Residents living in the northeast Wichita groundwater contamination area made it clear they are growing increasingly frustrated with a lack of action on the clean-up, especially after learning during the latest public hearing with KDHE on May 19 that they live in an area where liver cancer rates are double the state average.

State officials were quick to suggest residents with health concerns make an appointment with their medical provider to get the screening tests to see if they have any indications of developing liver cancer.

But residents pointed out it isn’t that easy. Many people don’t have insurance or a regular medical provider. Venus Lee, CEO of GraceMed Health Clinic, pointed out that testing is only the beginning.

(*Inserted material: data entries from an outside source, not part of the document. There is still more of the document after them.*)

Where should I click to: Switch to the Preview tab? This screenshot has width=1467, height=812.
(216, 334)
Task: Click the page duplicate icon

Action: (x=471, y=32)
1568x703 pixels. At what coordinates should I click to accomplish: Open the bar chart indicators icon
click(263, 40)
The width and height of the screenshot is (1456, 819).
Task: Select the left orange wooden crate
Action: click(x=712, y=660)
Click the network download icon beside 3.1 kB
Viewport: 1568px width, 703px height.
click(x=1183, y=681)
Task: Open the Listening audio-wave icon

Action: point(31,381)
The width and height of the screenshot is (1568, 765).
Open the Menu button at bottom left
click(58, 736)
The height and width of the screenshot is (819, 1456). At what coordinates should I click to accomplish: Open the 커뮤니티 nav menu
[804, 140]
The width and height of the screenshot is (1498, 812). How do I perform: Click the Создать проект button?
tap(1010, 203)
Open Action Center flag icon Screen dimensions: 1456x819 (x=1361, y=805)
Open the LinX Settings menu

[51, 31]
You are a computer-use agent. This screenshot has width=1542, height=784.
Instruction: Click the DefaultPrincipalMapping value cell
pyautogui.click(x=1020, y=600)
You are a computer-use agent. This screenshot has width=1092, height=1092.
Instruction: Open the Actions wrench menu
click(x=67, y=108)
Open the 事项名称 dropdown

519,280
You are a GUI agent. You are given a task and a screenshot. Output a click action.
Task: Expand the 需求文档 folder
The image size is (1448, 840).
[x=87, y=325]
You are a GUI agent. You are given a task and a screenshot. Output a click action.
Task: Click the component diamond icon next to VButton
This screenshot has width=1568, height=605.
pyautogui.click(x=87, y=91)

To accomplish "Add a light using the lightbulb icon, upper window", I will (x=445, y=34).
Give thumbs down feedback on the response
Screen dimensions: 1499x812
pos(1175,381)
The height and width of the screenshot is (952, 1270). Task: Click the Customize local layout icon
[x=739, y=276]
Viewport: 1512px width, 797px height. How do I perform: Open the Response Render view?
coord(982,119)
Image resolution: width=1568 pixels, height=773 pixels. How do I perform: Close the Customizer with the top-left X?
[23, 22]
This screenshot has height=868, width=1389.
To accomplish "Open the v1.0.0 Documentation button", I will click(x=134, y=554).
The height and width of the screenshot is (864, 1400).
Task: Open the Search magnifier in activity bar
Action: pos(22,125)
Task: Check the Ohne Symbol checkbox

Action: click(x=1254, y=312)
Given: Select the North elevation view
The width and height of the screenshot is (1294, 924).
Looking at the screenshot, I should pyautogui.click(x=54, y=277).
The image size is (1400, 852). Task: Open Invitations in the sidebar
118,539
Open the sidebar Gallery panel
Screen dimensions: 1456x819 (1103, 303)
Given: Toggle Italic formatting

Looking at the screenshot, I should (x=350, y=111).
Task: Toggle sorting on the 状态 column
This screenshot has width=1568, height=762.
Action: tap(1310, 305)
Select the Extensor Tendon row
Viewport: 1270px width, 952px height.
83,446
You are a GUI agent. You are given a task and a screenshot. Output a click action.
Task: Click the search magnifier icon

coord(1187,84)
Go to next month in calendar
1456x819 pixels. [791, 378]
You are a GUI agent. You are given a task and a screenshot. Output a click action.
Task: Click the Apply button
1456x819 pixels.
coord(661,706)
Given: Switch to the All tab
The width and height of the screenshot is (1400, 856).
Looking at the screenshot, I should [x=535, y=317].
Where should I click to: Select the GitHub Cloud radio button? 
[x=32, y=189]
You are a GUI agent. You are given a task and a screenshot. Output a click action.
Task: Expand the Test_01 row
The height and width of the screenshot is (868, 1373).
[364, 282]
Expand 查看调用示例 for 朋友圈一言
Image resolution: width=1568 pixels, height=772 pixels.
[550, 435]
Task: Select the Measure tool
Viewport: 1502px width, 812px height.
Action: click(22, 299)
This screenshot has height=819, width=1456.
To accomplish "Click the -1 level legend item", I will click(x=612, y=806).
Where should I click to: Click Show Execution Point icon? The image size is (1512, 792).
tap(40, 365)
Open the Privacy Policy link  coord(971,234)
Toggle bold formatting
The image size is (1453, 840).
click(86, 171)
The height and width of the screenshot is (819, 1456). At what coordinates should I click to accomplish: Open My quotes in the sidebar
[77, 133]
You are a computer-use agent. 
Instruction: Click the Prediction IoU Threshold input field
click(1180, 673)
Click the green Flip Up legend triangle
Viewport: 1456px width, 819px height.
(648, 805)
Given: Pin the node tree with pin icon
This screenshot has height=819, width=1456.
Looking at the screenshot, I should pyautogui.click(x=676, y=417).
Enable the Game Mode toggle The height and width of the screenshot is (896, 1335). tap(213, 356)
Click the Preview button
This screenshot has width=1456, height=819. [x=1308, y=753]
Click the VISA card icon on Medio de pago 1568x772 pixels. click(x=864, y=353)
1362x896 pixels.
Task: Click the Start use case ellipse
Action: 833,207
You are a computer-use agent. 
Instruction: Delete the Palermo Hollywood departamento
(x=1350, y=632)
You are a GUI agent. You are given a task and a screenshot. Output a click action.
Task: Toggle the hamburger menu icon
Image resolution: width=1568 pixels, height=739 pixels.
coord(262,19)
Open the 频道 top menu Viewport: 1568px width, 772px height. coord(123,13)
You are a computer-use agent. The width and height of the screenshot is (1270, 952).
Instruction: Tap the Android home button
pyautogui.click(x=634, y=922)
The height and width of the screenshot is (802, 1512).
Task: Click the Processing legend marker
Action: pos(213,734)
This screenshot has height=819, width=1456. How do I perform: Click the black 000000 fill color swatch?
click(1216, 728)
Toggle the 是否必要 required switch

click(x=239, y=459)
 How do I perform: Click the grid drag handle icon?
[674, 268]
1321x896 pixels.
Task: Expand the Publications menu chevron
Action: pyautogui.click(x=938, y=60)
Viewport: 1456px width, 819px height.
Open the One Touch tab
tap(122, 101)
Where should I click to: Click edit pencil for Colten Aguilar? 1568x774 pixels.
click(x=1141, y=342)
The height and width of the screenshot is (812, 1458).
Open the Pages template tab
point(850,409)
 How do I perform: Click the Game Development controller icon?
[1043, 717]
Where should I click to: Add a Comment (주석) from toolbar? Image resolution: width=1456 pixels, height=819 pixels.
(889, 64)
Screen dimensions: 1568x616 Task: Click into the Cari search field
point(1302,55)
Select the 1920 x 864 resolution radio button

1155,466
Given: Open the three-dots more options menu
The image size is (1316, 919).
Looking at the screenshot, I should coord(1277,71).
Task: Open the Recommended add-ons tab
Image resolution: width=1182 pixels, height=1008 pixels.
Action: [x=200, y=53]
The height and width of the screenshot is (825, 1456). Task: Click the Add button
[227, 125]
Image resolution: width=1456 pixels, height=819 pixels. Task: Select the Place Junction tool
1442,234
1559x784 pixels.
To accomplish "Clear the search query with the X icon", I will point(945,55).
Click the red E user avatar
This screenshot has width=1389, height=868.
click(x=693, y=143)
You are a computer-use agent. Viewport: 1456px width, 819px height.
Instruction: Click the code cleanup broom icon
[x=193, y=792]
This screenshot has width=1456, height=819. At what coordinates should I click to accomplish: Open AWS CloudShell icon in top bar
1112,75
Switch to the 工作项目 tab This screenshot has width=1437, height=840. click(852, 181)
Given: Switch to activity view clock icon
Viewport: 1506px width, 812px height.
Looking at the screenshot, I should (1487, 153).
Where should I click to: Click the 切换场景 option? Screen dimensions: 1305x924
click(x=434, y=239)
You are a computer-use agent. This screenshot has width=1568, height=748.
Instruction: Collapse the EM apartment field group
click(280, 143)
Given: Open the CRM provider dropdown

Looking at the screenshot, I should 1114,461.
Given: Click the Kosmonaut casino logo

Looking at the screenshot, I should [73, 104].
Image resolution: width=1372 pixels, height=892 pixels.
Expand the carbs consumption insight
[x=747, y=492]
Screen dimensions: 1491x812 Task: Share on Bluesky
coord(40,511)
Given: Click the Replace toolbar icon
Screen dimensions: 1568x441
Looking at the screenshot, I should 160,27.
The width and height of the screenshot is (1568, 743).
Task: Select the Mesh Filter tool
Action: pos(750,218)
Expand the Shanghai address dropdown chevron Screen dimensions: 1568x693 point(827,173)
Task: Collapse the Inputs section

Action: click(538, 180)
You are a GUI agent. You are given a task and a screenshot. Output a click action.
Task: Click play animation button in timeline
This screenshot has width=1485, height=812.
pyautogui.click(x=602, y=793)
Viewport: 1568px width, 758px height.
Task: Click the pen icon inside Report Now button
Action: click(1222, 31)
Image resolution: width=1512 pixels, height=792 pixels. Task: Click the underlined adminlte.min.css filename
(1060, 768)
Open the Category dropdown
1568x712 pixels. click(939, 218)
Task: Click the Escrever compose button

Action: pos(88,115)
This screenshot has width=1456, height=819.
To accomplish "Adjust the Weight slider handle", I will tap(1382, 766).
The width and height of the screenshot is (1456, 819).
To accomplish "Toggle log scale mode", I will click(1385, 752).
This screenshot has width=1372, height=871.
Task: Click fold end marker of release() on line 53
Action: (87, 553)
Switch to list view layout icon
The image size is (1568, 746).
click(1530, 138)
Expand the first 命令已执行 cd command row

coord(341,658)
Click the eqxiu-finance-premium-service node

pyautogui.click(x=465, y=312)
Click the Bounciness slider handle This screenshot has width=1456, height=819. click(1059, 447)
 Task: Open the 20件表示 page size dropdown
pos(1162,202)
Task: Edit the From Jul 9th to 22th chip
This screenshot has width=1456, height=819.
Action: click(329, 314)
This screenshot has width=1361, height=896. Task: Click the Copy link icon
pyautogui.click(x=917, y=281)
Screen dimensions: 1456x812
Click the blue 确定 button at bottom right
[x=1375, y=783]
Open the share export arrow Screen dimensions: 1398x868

“Since we’re telling everybody to go see their providers, and we’re happy to see them, are you going to give us the ability financially to treat them?” she asked. Officials sat uncomfortably silent at the question.

Back Story

The plume of contaminated groundwater has spread almost three miles south from the original spill site at 29th and Grove and contains several hundred times the amount of trichloroethene (TCE) considered safe for human exposure.

But State Environmental Health Officer and Epidemiologist, Dr. Farah Ahmed pointed out that many of the area’s residents have not been exposed to the water because most of the homes were built in the 1950s and 60s and were connected to city water at the time they were built.

TCE is commonly used as a solvent to clean paint and grease off metal surfaces and was used in the railroad yard that now belongs to the Union Pacific Railroad. Officials do not know when the original spill occurred. The contamination was discovered in 1994 during the planning for the 21st Street Industrial Corridor. Following the discovery, KDHE did extensive testing of soil samples, groundwater and air. They found severe soil contamination at the original site and in the groundwater as far south as Murdock Street. They found the presence of TCE at low levels in some of the air tests, but said the concentrations were not considered high enough to be a health threat.

Millair Neighborhood Association president Aujanae Bennett expressed frustration at the slow pace of the clean-up
Millair Neighborhood Association president Aujanae Bennett expressed frustration at the slow pace of the clean-up

Cancer risk levels vary

Ahmed explained that a person’s level of exposure is determined by several factors: the amount of the chemical they were exposed to, how frequently they were exposed and whether they ingested it, breathed in contaminated air or touched it with their bare hands.

She said the people most at risk are people who worked with the chemical on the job or who drank contaminated water.

Marie Florence said the house that she lives in has been in her husband’s family for generations and was not hooked up to city water until very recently. She said numerous family members have died of cancer.

Other residents told of digging sandpoint wells by hand in their own backyards to have water to irrigate lawns and vegetable gardens. And many remembered drinking from that garden hose or playing in the sprinklers as children. KDHE has said that it takes anywhere from 10 to 40 years after exposure for cancer to develop.

Another hearing in June

The next public meeting on the topic is expected to be held in June when Union Pacific Railroad officials will update residents on remediation measures. UP has agreed to pay for the entire cleanup which began in 2004 and is expected to take another 10 years to complete. The price tag is expected to be about $14 million.

KS Rep. Ford Carr, who represents the area in the state legislature, said he remembers playing in the original spill area as a child and there is a park and wooded area just north of 25th Street.

He called on state and local officials to immediately put up warning signs about the contamination in that area and go door-to-door to determine which homes use lawn and garden wells and to warn them their water is contaminated.

“It’s been a long, long time,” he said. “Too long.”